**DIRECTIONS:**
- a) According to the comment response letter, whose criteria were used to evaluate the effectiveness of internal control over financial reporting?
- b) For each statement, say yes or no according to the comment response letter, and quote the words that decide it: (i) The evaluation of internal control was conducted as of March 31, 2010. (ii) The annual report on Form 10-K includes an attestation report of the registered public accounting firm on internal control over financial reporting. (iii) Management concluded that internal control over financial reporting was effective.
- c) Transcribe the part of the comment response letter between "As of March" and "by this report.", inclusive.

**PROVIDED TEXT:**
···

As of March 31, 2010 we conducted an evaluation, under the supervision and with the participation of our Chief Executive Officer and Chief Financial Officer, of the effectiveness of our internal control over financial reporting based on the criteria for effective internal control over financial reporting established in “Internal Control — Integrated Framework,” issued by the Committee of Sponsoring Organizations (COSO) of the Treadway Commission. Based upon this assessment, we determined that there are material weaknesses affecting our internal control over financial reporting and have concluded that our internal control over financial reporting was not effective as of the period covered by this report.

2.
Please revise future filings, including any amendment to this filing, to include the disclosures required by Item 308T(a)(4) of Regulation S-K.

The Company confirms that in future filings, including the proposed Amendment 1, the Company proposes to include the following disclosure required by Item 308T(a)(4) to Item 9A(T) under the subheading “Management’s Report on Internal Control over Financial Reporting”:

This annual report on Form 10-K does not include an attestation report of our registered public accounting firm regarding internal control over financial reporting.  Management’s report was not subject to attestation by our registered public accounting firm pursuant to temporary rules of the Securities and Exchange Commission that permit us to provide only management’s report in this annual report on Form 10-K.
 
Notes to Consolidated Financial Statements, Page F-6
 
General
 
3.
In future filings, please disclose the amount of long-lived assets and revenue from foreign countries for each year a statement of operations is presented, in accordance with paragraphs 280-10-50-41 of the FASB Accounting Standards Codification.
 
 
 
 

 
 
Mr. Kevin L. Vaughn
March 1, 2011
Page 3
 
 
The Company confirms that in future filings containing financial statements it will disclose the amount of long-lived assets and revenue from foreign countries for each year a statement of operations is presented, in accordance with paragraphs 280-10-50-41 of the FASB Accounting Standards Codification.

···

**DATASET RECORDS:**

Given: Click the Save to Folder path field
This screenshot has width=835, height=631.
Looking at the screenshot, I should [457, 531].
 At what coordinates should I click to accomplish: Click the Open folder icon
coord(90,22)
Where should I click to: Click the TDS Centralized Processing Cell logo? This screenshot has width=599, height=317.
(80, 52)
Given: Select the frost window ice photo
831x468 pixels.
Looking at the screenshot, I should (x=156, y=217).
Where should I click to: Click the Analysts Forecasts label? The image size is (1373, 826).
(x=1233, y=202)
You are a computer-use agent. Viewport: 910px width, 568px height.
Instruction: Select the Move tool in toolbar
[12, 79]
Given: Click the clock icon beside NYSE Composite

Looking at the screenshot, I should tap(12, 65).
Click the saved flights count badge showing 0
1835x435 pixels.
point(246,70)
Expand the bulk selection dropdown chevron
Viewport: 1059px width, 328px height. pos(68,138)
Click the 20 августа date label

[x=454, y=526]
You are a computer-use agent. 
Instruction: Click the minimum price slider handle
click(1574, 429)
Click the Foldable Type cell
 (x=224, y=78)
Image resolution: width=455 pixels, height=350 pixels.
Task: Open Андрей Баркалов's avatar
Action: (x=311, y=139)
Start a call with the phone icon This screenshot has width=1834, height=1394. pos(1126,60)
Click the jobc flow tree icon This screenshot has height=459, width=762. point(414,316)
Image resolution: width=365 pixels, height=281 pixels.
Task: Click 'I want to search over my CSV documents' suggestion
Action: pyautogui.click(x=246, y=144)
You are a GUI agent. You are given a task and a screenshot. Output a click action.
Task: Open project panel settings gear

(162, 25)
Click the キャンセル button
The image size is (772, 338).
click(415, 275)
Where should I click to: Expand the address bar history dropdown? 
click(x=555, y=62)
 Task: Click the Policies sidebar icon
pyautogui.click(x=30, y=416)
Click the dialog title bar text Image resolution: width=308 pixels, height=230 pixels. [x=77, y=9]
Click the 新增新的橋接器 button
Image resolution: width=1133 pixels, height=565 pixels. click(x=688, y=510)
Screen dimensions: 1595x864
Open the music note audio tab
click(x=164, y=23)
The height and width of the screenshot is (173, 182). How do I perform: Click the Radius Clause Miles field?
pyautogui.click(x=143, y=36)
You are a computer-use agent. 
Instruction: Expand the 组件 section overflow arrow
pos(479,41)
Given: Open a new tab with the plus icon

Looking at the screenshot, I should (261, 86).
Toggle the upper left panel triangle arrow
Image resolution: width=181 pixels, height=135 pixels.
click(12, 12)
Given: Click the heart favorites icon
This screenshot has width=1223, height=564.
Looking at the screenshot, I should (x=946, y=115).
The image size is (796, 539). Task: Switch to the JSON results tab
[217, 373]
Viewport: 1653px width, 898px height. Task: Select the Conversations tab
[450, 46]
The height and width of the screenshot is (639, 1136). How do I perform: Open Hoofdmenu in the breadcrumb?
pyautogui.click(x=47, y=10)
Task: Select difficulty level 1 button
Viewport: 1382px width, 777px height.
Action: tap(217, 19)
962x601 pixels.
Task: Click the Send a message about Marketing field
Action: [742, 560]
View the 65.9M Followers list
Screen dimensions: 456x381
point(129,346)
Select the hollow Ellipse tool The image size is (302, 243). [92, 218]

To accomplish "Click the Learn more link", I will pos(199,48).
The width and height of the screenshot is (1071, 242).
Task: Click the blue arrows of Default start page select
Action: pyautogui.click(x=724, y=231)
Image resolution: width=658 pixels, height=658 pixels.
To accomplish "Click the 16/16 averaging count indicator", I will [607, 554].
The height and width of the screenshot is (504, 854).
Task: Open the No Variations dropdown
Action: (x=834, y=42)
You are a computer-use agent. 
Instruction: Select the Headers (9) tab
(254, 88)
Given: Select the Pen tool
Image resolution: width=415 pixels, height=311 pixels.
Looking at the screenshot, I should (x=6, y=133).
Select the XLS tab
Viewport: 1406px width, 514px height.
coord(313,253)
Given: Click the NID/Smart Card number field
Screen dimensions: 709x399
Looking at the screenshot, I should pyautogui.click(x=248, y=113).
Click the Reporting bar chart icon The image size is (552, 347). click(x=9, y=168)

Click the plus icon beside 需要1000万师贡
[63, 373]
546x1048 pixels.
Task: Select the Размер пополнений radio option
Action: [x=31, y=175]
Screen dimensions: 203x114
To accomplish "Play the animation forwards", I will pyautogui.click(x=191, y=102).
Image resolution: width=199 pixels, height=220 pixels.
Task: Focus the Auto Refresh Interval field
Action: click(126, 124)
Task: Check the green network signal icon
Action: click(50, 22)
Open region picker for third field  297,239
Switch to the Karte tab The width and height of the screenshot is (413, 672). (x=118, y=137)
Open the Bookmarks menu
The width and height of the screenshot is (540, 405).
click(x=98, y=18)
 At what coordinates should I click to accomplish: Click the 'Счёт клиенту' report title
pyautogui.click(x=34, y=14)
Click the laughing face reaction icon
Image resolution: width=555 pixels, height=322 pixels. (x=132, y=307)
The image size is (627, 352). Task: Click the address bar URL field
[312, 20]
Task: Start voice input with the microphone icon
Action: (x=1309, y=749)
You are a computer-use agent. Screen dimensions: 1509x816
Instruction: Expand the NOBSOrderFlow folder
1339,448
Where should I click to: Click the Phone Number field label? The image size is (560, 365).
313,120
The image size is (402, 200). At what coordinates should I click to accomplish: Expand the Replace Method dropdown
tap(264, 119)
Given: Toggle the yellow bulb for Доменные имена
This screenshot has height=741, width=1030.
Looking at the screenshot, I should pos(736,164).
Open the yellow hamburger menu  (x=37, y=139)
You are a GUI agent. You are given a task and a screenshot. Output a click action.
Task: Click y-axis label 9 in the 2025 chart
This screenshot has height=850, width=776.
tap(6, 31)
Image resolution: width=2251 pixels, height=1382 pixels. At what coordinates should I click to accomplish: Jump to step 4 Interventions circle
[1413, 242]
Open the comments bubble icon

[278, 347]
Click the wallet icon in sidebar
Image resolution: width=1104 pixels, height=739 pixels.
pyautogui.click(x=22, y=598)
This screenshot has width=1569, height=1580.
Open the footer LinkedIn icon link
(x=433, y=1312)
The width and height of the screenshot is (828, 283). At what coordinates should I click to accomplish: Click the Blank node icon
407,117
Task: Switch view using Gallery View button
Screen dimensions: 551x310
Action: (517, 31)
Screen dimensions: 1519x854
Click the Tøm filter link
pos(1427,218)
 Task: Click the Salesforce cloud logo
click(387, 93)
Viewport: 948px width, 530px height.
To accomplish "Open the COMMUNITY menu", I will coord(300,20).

···

**COMPLETED EXERCISE:**
- a) The criteria in "Internal Control — Integrated Framework," issued by the Committee of Sponsoring Organizations (COSO) of the Treadway Commission.

- b)
(i) Yes: "As of March 31, 2010 we conducted an evaluation"
(ii) No: "does not include an attestation report of our registered public accounting firm regarding internal control over financial reporting"
(iii) No: "have concluded that our internal control over financial reporting was not effective"

- c)
As of March 31, 2010 we conducted an evaluation, under the supervision and with the participation of our Chief Executive Officer and Chief Financial Officer, of the effectiveness of our internal control over financial reporting based on the criteria for effective internal control over financial reporting established in “Internal Control — Integrated Framework,” issued by the Committee of Sponsoring Organizations (COSO) of the Treadway Commission. Based upon this assessment, we determined that there are material weaknesses affecting our internal control over financial reporting and have concluded that our internal control over financial reporting was not effective as of the period covered by this report.